Il faut croire au printemps, lu par Éric Bonnargent

Publié le 16 mai 2023 par Marc Villemain


Critique publiée sur la page Facebook de l'écrivain Éric Bonnargent, dont Les Éditions du Sonneur publieront le 17 août prochain un roman important, dont il est certain qu'il fera parler, Les désarrois du professeur Mittelmann. À suivre...

Débutée par Il y avait des rivières infranchissables en 2017, poursuivie par Mado en 2019, la " trilogie du tendre " s'achève en apothéose avec Il faut croire au printemps. Après s'être intéressé aux premiers émois de l'enfance et de l'adolescence, puis à l'éveil à la sensualité, Marc Villemain interroge la relation père/fils, mais aussi la possibilité de la rédemption. Car tout commence par un drame.

En pleine nuit, une voiture s'immobilise en haut des falaises d'albâtre d'Étretat. Tandis qu'à l'arrière du véhicule un nourrisson dort tranquillement dans son couffin, son père, le " visage baigné de larmes ", ouvre le coffre, en sort le corps inerte de la mère de l'enfant, et le balance à la mer. Que s'est-il passé pour en arriver là ? Le lecteur le découvrira bien plus tard.

L'action reprend dix ans plus tard, toujours en voiture, sur une " autoroute qui n'en finissait pas, comme tracée au cutter ". Le père et le fils sont sur la route ; leur voyage va les mener en Allemagne, puis, à leur plus grande surprise, en Irlande. L'enfant est réveillé par " la chaleur végétale de la contrebasse, le cœur simple de la batterie, l'espérance alanguie du piano " de You must believe in spring de Bill Evans, la reprise mélancolique de La chanson de Maxence, écrite par Michel Legrand pour " Les demoiselles de Rochefort ". Et de la musique, il en faut, car père et fils sont des taiseux, enferrés dans les non-dits, moins unis par les mots, porteurs du mensonge dans lequel ils vivent depuis toujours, que par " la seule grammaire de leurs sensations ". S'ils sont sur la route, c'est parce qu'on leur a signalé la présence de la mère du petit, déclarée disparue, dans une petite ville de Bavière.
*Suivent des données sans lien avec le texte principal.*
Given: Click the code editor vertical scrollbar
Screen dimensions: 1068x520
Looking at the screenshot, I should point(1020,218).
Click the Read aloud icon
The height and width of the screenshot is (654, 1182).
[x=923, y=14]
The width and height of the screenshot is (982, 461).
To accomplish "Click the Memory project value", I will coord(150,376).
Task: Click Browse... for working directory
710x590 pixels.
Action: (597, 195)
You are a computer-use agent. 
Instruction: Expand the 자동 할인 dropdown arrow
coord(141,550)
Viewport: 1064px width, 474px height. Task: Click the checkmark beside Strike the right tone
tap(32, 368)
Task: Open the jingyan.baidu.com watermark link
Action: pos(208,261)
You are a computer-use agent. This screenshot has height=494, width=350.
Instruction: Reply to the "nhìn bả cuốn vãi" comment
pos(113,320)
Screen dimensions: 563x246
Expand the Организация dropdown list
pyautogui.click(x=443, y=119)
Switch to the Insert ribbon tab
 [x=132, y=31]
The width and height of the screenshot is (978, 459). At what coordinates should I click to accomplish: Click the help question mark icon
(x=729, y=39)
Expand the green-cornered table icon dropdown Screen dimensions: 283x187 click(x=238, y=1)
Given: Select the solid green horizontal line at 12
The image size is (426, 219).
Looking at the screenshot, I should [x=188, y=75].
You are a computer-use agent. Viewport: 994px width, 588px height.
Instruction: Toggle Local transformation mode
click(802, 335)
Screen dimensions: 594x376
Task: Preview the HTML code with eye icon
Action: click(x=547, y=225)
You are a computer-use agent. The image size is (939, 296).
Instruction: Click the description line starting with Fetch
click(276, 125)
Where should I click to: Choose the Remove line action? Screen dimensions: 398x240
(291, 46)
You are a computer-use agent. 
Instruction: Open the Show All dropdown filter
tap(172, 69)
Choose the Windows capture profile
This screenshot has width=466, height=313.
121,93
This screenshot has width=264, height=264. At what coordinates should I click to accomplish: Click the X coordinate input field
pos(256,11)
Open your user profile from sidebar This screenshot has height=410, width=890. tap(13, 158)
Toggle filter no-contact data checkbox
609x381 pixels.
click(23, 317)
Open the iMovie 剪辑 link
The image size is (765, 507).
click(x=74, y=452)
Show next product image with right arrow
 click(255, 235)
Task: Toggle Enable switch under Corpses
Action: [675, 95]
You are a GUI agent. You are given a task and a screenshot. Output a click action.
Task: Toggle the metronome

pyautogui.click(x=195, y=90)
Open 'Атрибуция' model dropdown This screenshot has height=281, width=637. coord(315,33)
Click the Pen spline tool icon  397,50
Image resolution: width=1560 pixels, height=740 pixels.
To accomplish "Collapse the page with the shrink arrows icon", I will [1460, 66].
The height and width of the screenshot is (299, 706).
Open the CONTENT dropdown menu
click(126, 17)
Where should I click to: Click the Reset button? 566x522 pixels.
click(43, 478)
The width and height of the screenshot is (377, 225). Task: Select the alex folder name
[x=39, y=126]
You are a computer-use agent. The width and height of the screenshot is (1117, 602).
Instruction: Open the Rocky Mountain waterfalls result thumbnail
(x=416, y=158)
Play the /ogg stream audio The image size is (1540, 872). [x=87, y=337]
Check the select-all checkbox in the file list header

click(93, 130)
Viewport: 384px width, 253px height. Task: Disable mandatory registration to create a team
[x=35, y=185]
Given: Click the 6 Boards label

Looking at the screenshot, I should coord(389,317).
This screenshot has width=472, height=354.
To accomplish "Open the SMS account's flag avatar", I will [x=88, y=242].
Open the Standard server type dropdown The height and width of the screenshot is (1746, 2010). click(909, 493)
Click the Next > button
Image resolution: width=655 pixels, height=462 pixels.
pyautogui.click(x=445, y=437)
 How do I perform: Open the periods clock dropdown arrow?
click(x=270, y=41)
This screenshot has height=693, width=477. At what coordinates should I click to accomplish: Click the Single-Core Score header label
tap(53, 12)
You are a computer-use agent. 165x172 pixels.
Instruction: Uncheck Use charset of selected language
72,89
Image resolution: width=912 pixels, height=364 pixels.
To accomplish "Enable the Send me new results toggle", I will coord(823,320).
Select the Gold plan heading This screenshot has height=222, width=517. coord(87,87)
Bien entendu, le père sait ce voyage fallacieux. Quant au fils... Quoi qu'il en soit, leur enquête va leur permettre d'apprendre à se connaître. Et on comprend vite que ce père, contrebassiste, hyper protecteur, aimant aussi fort que maladroitement son fils est peut-être moins mature que l'enfant. Ce dernier a l'art de toujours bien choisir ses mots, lorsque l'autre s'embrouille, et préfère s'exprimer par des gestes et des silences. Sans doute sa vie de musicien en est-elle responsable, car ce jazzeux est suffisamment lucide pour savoir " qu'il vit comme un cliché ", " buvant trop, fumant trop ", malgré l'apparition de " sa première bedaine ", de " ses premiers cheveux gris ". Au cours de leur odyssée, ils vont rencontrer de nombreux personnages, des aimables et des farfelus, mais ils vont surtout se rencontrer eux-mêmes et, à défaut de retrouver une mère, retrouver l'espoir, la possibilité d'un avenir.

Road movie aux faux airs de roman policier, Il faut croire au printemps est un roman osé, d'une rare beauté. Osé, tout d'abord, parce qu'il faut bien du courage pour faire de l'auteur d'un féminicide le héros d'un livre ; d'une rare beauté, ensuite, parce qu'une nouvelle fois, Marc Villemain sonde l'âme humaine, illumine ses obscurités et ses replis à l'aide d'une langue toujours aussi élégante et sensuelle. Magnifique.